In 1968, Mitchell settled in a property in Vétheuil, close to Giverny where Claude Monet had lived from 1878 to 1881. This move brought her even closer to the universe inhabited by the Impressionist artist and Vétheuil saw the birth of her large polyptychs that capture the essence of nature and the lyricism of the landscape. It was here that she painted her emblematic abstract compositions, reminiscences of landscapes seen or felt, which she composed in her studio, favoring memory and imagination over visual inspiration. The gestural expressiveness of these paintings – which some have referred to as “surges” – was of course related to her first American abstract adventures, while resonating powerfully with a form of “abstract impressionism” (term coined by Elaine de Kooning), characteristic of the works made by Monet towards the end of his life, when his eyesight was fading.

One of the most sought-after women artists on the market

In France, Joan Mitchell collaborated with the Parisian gallerist Jean Fournier, a pioneer in the discovery of Abstract Expressionists in France. His energetic promotion of her work led to it being integrated into a number of important private and public collections, including that of the Pompidou Center. But her popularity was substantially stronger in the United States where Mitchell’s works were acquired by around thirty museums across the country as well as by major private collectors. It is therefore no surprise that the American auction market for her works is ten times larger (in volume) than in France and in 2023 it accounted for 93% of her annual auction turnover.

Mitchell’s turnover at auction (copyright Artprice.com)

Since 2018, when international gallerist David Zwirner took control of Mitchell’s estate, the international recognition and popularity of Joan Mitchell’s work has substantially increased, and so too has her market visibility. Just two weeks after David Zwirner’s official announcement of his gallery’s decision to represent Mitchell’s works, Christie’s sold her painting Blueberry in New York for $16.6 million against a high estimate of $7 million. Over the following years, her prices further inflated: her diptych La Grande Vallée VII (1983), acquired for $330,000 in 1989, was resold for $14.5 million (44 times higher) in 2020. In total, since 2018, 13 out of the 14 Mitchell works offered at auction have fetched auction results above the $10 million threshold, with the prices of her large diptychs multiplying five or six times in around ten years. According to Alexander Rotter, President of Christie’s Post-War and Contemporary Art Department in New York, this price acceleration constitutes a long overdue market adjustment. In 2023, Joan Mitchell’s work reached new auction milestones with two paintings each fetching over $27 million.
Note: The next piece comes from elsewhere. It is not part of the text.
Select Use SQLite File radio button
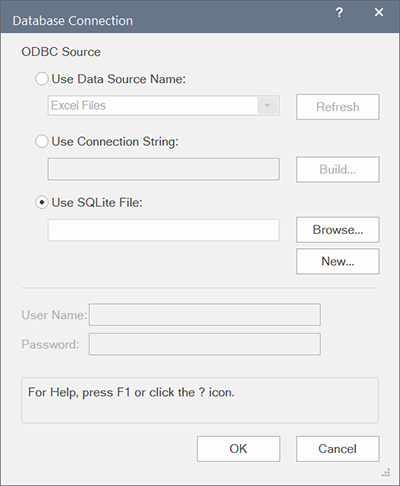 pyautogui.click(x=42, y=202)
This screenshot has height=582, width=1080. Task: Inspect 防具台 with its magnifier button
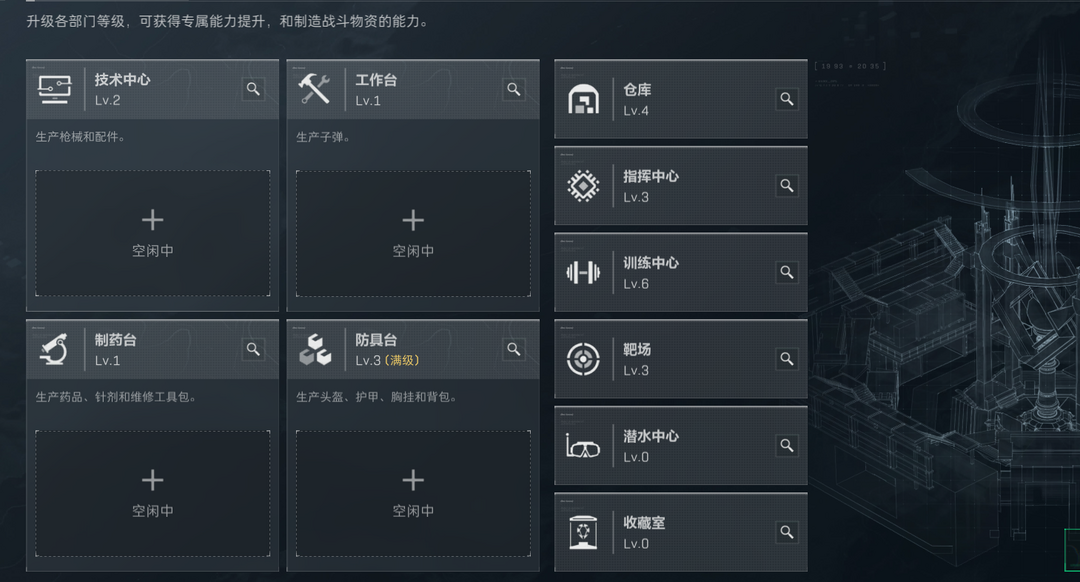coord(514,349)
Joan Mitchell price index at auction (copyright Artprice.com)

Mitchell’s example is also very representative of a more general revaluation of other major 20th century female artists, an increasing number of whom are fetching top bracket prices. Ten years ago, Joan Mitchell was the only woman ranked among the world’s top 50 artists based on her annual sales turnover. Today, she shares this privilege with four other artists: Yayoi Kusama, Georgia O’Keefe, Louise Bourgeois and Cecily Brown. Mitchell often made fun of being a “lady painter”, but in 2023 she was the twelfth most sought-after artist on the global auction market, with a turnover of $112.6 million, higher than the turnovers of the American giants of abstract art, Mark Rothko and Cy Twombly. Indeed, exceeding the $100 million threshold in annual turnover also has symbolic importance, because, until now, this level of demand was always reserved for male artists, with the exception of the Japanese artist Yayoi KUSAMA.